Je vous ai souvent parlé des difficultés que rencontrent les photographes qui ont droit à des allocations de chômage lorsqu’il s’agit de déclarer ou non les revenus issus de leurs cessions de droits.

Lassée de voir les réponses parfois très contradictoires données par les Pôles Emploi à certains photographes quant au cumul de leurs droits d’auteur avec l’assurance chômage, j’avais fini, fin décembre 2011, par envoyer à l’Unedic une demande de précisions et de confirmation quant à la portée qu’il fallait donner à la circulaire de 2004.

Ce matin, je trouve dans ma boîte la réponse de l’Unedic, qui devrait ainsi permettre à certains d’entre vous de clarifier des situations parfois inextricables.

Voyons cela en détails.

– Ma demande d’information

Dans mon courrier du 28 décembre 2011, j’insistais sur les contradictions existant entre les réponses données par certains Pôles emploi, parfois au même photographe au fil de la gestion du dossier, ou d’un photographe à l’autre.

J’y reproduisais – bien entendu sans possibilité d’identification des intéressés – les extraits des courriers reçus par certains, afin de souligner l’insécurité juridique que cela créait, et soulignais la confusion parfois faite entre auteurs et intermittents du spectacle (également en produisant des copies de courriers reçus par certains photographes).

Au final, je demandais donc à l’Unedic de bien vouloir :

. confirmer que la circulaire n° 04-07 du 31 mars 2004 en vertu de laquelle les droits d’auteur peuvent être combinés avec des allocations d’assurance chômage, sans perte du droit à ces dernières était toujours en application

. confirmer également qu’il fallait bien autoriser ce cumul comme cela semblait découler de ladite circulaire

. et, enfin, m’indiquer la façon dont il fallait prendre éventuellement en compte le produit de la vente de tirages originaux

– La réponse reçue

L’UNEDIC me transmet une réponse qui, je l’espère, permettra de clarifier les choses auprès des Pôles Emploi concernés.

Il en découle :

. que la circulaire n°04-07 du 31 mars 2004 est toujours applicable, et n’a pas été modifiée par un texte ultérieur

. qu’en vertu de cette circulaire, et comme cela découle du texte de celle-ci, « les revenus correspondant aux droits d’auteur ou droits voisins ne sont pas pris en compte pour apprécier les droits aux allocations d’assurance chômage »

. qu’en ce qui concerne les sommes issues de la vente de tirages originaux doivent être déclarés à Pôle Emploi « dès lors qu’ils ont la nature de revenus professionnels »

Il me restera à étudier un point précis dès que j’aurai le temps : en ce qui concerne les ventes de tirages originaux :

. la formulation de l’Unedic implique-t-elle que ces ventes sont D’OFFICE considérées comme des revenus professionnels, et en cela sont à déclarer, ou bien doit-on en déduire au contraire qu’il ne faut le déclarer QUE si le photographe a un numéro de Siret d’auteur?
. et comment faire lorsque, ayant ce numéro de Siret, il a opté pour un régime fiscal de déclaration contrôlée : peut-il se contenter de déclarer le produit net ?
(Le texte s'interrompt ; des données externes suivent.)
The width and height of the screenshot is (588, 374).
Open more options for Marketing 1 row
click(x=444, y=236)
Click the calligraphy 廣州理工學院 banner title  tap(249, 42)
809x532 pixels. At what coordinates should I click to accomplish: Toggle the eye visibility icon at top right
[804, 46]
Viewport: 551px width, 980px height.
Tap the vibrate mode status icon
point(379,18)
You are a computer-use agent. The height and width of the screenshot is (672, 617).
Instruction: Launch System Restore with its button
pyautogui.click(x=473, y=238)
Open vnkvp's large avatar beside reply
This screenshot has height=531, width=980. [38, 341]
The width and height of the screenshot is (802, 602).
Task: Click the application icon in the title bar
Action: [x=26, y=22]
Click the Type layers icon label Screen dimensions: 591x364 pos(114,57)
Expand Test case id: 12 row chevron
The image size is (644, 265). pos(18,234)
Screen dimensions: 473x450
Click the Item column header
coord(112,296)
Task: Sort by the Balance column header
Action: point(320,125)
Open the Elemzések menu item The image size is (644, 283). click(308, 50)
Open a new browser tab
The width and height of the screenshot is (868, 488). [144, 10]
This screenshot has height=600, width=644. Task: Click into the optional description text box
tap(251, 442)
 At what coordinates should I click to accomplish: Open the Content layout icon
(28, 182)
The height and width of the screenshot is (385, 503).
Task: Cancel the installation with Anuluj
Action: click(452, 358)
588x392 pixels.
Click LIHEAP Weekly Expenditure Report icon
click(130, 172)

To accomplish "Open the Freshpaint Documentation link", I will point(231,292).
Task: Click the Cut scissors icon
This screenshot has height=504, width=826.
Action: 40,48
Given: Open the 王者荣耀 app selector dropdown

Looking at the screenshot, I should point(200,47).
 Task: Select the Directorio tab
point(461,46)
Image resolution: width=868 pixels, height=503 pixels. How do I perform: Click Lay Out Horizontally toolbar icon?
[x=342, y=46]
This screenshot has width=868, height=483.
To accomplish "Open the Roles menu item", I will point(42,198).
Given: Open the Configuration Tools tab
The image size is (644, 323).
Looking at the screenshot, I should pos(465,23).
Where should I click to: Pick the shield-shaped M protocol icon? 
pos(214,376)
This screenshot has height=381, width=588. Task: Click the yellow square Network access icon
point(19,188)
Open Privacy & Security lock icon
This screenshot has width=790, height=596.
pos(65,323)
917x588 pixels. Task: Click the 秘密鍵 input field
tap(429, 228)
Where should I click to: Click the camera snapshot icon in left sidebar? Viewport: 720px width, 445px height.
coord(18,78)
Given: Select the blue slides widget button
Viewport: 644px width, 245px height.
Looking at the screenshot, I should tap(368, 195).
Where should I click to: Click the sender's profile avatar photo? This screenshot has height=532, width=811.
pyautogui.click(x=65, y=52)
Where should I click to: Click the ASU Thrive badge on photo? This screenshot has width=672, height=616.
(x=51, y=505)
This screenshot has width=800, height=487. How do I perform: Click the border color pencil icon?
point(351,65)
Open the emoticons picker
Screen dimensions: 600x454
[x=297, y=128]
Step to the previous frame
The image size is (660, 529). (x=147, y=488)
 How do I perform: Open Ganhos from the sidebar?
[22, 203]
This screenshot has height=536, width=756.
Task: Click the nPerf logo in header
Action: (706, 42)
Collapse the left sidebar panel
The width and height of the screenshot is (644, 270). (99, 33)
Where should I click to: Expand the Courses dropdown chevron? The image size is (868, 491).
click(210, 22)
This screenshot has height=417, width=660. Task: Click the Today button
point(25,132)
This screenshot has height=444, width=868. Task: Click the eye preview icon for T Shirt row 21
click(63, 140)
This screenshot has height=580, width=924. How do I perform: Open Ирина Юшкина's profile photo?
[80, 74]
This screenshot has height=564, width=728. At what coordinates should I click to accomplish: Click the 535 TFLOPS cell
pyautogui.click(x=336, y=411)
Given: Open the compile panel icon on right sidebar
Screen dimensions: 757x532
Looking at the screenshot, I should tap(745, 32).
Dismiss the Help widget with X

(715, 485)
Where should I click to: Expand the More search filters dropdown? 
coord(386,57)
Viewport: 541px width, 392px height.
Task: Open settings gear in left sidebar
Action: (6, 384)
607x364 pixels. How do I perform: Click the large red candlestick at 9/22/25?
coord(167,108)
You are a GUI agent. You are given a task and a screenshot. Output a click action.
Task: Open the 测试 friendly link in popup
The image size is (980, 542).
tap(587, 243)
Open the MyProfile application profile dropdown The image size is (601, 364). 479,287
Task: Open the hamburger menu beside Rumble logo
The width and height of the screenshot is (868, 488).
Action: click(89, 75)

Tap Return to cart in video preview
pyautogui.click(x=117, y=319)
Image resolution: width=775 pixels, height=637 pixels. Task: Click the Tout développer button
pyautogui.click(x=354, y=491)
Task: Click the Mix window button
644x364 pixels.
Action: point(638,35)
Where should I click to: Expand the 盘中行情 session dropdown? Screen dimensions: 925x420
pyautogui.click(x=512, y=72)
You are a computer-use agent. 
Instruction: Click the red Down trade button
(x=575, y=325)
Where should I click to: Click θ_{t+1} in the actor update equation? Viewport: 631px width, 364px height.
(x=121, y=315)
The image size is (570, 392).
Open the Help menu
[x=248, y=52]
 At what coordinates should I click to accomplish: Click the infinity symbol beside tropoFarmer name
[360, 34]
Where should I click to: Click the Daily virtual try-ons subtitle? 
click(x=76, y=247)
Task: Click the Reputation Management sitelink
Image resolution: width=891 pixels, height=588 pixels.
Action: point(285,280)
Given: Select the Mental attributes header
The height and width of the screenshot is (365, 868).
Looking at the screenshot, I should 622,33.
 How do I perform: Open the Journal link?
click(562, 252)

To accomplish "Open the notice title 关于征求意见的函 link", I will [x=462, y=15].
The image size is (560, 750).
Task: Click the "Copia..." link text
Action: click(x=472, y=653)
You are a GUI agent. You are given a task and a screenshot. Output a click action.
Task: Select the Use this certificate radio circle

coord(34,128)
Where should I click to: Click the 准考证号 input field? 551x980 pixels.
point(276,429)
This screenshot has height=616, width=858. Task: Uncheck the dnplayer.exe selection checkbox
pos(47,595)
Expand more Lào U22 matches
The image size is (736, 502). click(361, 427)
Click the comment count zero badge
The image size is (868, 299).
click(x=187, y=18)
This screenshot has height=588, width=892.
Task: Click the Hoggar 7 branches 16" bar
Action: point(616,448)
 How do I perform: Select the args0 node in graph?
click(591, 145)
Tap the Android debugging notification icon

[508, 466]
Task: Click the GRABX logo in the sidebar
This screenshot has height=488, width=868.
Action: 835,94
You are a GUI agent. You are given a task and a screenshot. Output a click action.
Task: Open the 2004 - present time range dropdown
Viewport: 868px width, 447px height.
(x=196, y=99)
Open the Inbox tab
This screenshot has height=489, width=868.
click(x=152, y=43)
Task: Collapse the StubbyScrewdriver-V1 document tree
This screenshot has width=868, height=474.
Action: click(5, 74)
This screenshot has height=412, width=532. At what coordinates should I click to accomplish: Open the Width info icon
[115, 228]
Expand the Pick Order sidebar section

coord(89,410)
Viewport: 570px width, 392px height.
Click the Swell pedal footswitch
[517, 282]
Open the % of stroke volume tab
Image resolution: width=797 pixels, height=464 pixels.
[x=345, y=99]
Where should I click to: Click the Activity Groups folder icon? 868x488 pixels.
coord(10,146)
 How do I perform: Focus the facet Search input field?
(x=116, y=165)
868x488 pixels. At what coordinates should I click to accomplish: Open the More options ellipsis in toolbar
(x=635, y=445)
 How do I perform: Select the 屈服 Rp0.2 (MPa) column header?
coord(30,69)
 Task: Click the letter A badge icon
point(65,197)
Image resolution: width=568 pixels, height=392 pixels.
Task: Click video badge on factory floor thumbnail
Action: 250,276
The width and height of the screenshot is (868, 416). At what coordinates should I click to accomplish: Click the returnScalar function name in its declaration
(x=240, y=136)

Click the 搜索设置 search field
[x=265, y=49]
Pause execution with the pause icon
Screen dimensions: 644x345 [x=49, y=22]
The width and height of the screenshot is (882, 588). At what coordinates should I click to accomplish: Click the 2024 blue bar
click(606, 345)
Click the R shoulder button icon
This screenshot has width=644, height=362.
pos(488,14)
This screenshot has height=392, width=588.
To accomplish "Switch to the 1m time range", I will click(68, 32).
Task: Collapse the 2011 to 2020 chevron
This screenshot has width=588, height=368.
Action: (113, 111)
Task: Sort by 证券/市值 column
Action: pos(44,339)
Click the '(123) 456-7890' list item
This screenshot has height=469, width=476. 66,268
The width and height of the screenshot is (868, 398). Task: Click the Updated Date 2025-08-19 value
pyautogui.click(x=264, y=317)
Je sens qu’une petite demande de précisions s’impose 😉

En attendant, je joins le texte complet de cette réponse : 2012 – 02 – 03 – Réponse Unedic  afin que vous puissiez en disposer si nécessaire.

Merci aux photographes concernés qui m’ont transmis les copies de leurs dossier -parfois ubuesques ! – afin de me permettre de rédiger ce courrier.

Excellente journée à vous

Joëlle Verbrugge

 

 

57 commentaires sur cet article

  1. Merci beaucoup pour cet article qui ne pouvait mieux tomber.
    Je m’interroge toutefois sur la différence de traitement appliquée aux cessions de droits, d’une part, et à la vente de tirages originaux, d’autre part.
    Sauf erreur de ma part, les deux sources de revenus contribuent à la réalisation d’un même revenu professionnel ; faudrait-il donc « détricoter » sa comptabilité pour prendre en compte l’une, et pas l’autre ? Et comment affecter les charges dans ce cas ?
    Savez- vous par ailleurs si les même règles sont applicables pour l’attribution de l’ASS, lorsque l’intéressé a épuisé ses droits à l’allocation chômage ?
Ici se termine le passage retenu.